NAMUR

Journée mondiale des luttes paysannes: des patates devant le Parlement wallon à Namur

Ce mercredi, des agriculteurs et sympathisants ont planté des patates devant le Parlement wallon dans le cadre de la journée mondiale des luttes paysannes.

Comme chaque année, la journée mondiale des luttes paysannes a lieu le 17 avril. Pour l’occasion une quinzaine d’associations et ONG, membres du Réseau de soutien à l’agriculture paysanne (RéSAP), ont décidé d’interpeller les politiques au travers d’une action symbolique.

Devant le Parlement wallon à Namur, ils ont organisé un buffet campagnard et planté des patates en compagnie d’élus. L’objectif de cette action originale? Présenter, à 5 semaines des élections, les préoccupations des syndicats agricoles aux politiques et réclamer une politique agricole cohérente, qui prenne soin de la nature tout en étant rémunératrice.

Journée mondiale des luttes paysannes: des patates devant le Parlement wallon à Namur
Benoît Cassart eda
Sur place des dizaines de participants ainsi que des représentants du monde politique issus des différents partis ont répondu présent. Parmi eux, l’ex-MR, Benoît Cassart, qui sera tête de liste à l’Europe pour DéFI. Tout en plantant sa pomme de terre, cet éleveur bovin à Havelange, s’est engagé auprès des associations à prôner une agriculture plus cohérente et rémunératrice du travail paysan.

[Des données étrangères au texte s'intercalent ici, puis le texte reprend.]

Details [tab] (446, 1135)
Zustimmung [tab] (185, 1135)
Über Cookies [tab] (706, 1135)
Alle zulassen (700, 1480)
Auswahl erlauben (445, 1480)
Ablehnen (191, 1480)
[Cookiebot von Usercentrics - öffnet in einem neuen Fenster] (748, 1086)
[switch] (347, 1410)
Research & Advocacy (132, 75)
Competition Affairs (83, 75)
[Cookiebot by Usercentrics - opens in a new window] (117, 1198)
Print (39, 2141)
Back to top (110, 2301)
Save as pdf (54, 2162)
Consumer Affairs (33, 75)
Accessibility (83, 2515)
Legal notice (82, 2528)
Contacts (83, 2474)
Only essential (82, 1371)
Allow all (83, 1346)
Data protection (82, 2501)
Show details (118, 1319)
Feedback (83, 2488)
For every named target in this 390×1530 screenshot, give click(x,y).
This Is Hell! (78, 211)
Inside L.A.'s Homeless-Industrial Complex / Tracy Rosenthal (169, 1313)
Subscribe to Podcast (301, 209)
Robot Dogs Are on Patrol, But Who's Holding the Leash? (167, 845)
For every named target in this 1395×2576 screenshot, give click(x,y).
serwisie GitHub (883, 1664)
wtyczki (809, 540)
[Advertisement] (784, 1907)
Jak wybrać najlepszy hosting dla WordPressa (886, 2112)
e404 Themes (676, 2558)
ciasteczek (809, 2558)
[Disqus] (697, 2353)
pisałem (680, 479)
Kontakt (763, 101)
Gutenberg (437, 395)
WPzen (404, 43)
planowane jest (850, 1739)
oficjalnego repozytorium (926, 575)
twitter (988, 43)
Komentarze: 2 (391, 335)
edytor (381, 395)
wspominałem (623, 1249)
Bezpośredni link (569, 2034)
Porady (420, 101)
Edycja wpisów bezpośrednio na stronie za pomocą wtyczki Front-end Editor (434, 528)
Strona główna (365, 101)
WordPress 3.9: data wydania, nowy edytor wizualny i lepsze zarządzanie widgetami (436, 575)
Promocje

De son coté, Jordan Godfriaux, député, s’est engagé s’il est élu à équilibrer le pouvoir entre les différents acteurs (consommateurs, distributeurs, transformateurs et distributeurs) dans les multiples filières afin d‘augmenter les revenus des producteurs.

A quelques semaines des élections, cette mobilisation voulait aussi dénoncer le système alimentaire actuel qui détruit tant l’agriculture paysanne et familiale en Belgique que dans le reste du monde explique Anne-Laure Van der Wielen, de l’ONG SOS Faim.

«La réforme de la politique agricole commune (PAC) menée par la Commission européenne prétend vouloir concilier une agriculture plus verte, plus compétitive, tout en négociant de nouveaux accords de libre-échange. Mais pour le RéSAP, ces objectifs sont incompatibles car cela implique de s’aligner sur les prix les plus bas et de continuer à privilégier une agriculture industrielle vouée à l’exportation. Cela au dépend de la préservation de la nature et du bien-être des producteurs.»

«La diminution des coûts de production se fait au détriment des salaires décents et du respect de la nature. Les producteurs finissent par dépendre de subsides européens pour survivre. En même temps, les producteurs au “Sud” ne peuvent concurrencer ces produits subsidiés qui inondent leurs marchés locaux.»

Pour le RéSAP, il est urgent que chaque niveau de pouvoir soutienne le développement de l’agroécologie, une agriculture respectueuse de l’environnement et de l’être humain.